Segment Start: Source text
Panic is not a productive response to any situation, no matter how serious. Panic attacks are often abject cries for help that, by themselves, are purely counter-productive. Better to remind yourself that “intelligence is knowing what to do when you don’t know what to do.”
Then relax and wait for your brain to suggest the next move. It will.
But what about your panic-stricken clients? A lot depends on how old they are. One adviser I know faced a phone meeting this week with a fairly new client whose assets he hadn’t yet had a chance to reallocate. The client, a 62-year-old business owner, had had $700,000 in equities until 10 days ago.
“I’ll tell him three things,” the adviser said. “‘First, at your age, you should have been more diversified. Second, you can do nothing and ride it out. Or you can move 40% of that account to a fixed indexed annuity right now.'”
I don’t know yet how the client reacted. The client apparently also owns a fair amount of whole life insurance. This particular adviser often recommends life insurance for affluent retirees, both as a source of cash during moments like these and as a counterweight to a life-only single premium immediate annuity.
Of course, there’s an upside to downturns. “Stay the course” is the Boglehead response. But the bigger the drop, the bigger the opportunity for those with cash or near-cash. We love other products when they’re “on sale”: why not equities? If you were 50:50 in stocks and bonds before this correction, maybe you should rebalance toward stocks. Think of it this way: the market just regained a lot of equity risk premium.
Segment End: Source text
## Things to do
- 1) According to the commentary on market panic, why does the adviser often recommend life insurance for affluent retirees? Answer in one to three sentences.
- 2) List the three things the adviser in the commentary on market panic plans to tell the 62-year-old client.
- 3) Continue the commentary on market panic from its final sentence.
The entries that follow have no connection to the commentary on market panic.
Segment Start: Given entries
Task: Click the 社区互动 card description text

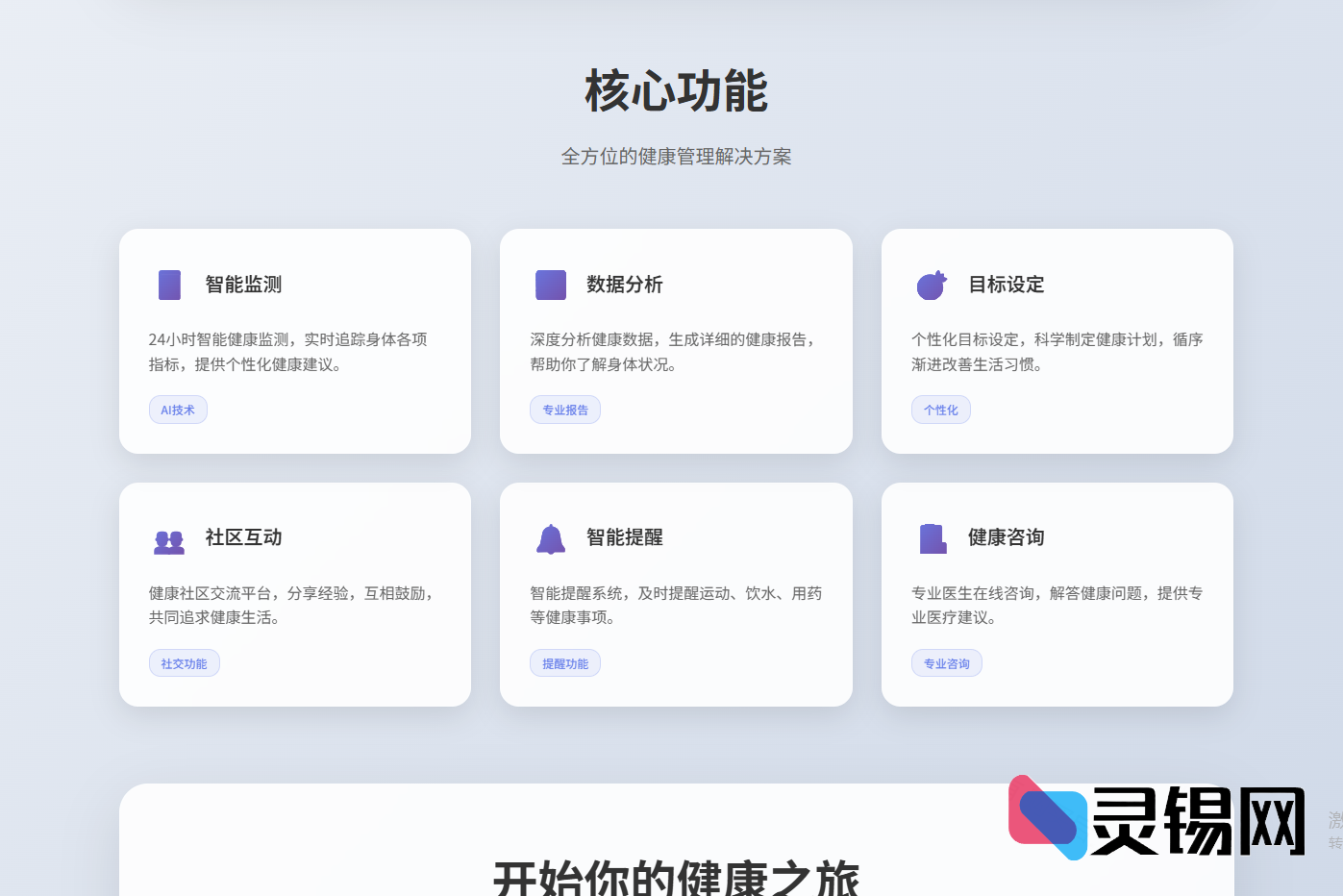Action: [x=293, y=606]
Segment End: Given entries
Segment Start: Given entries
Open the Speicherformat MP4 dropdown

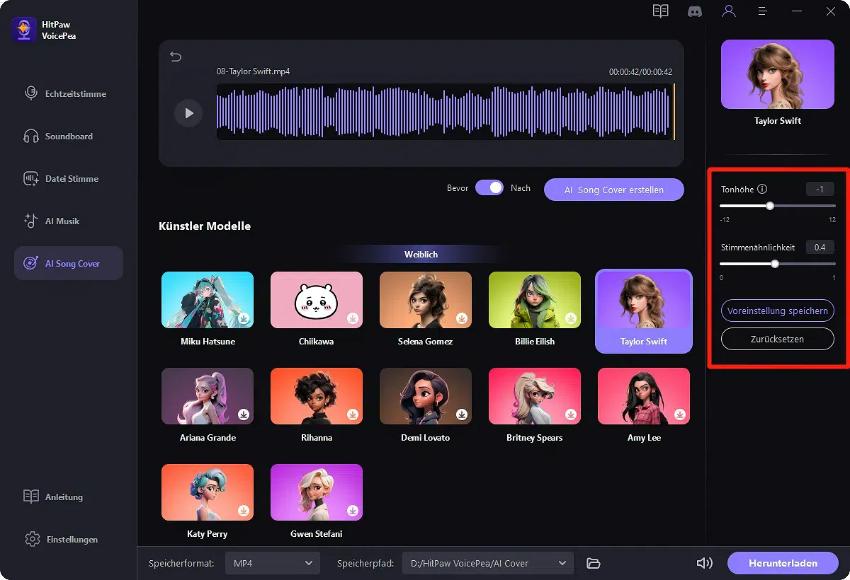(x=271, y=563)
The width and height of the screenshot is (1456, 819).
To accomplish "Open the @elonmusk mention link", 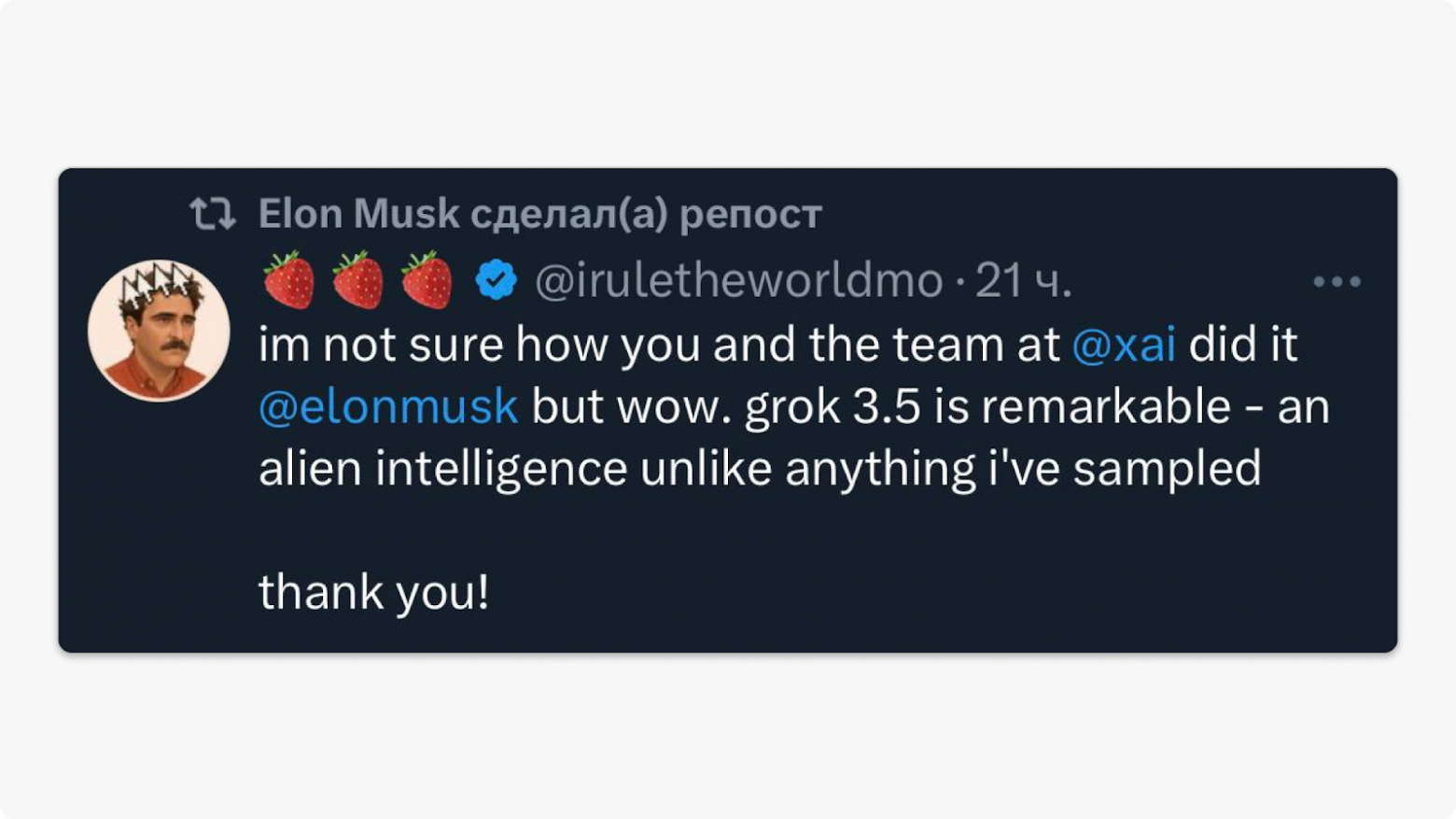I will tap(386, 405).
Segment End: Given entries
## Exercise results
- 1) The adviser recommends it as a source of cash during moments like the current downturn. It also serves as a counterweight to a life-only single premium immediate annuity.

- 2)
- At the client's age, he should have been more diversified.
- He can do nothing and ride it out.
- He can move 40% of that account to a fixed indexed annuity right now.

- 3)
Life insurers/annuity issuers can use this crisis to gently remind retirement savers and investors that risk is still real—and that insurance products and managed volatility products can help them sleep easier. (The Alliance for Lifetime Income should be busy this week with a follow-up to its “M.U.G.” promotion.) For life insurers who are buying back their own stocks, I assume this slide to be a windfall. For firms with big books of variable annuity business, the slump probably hurts fee revenue. Another interest rate cut certainly won’t help the sale of new fixed annuities.
The retirement conference schedule is being disrupted as we speak. The March 22 Adviser2X conference in New Orleans has been postponed until late July. I’m waiting for updates from Investment News, LIMRA, and the American Retirement Association about their retirement summits, all of them set for late April.
For basketball fans, March Madness is turning into March Sadness. As a college hoops fan, I’m following developments this week. The Ivy League cancelled its tournament. So far, the NCAA appears to have decided that the show will go on, but not before live audiences. Victory over the virus is more important.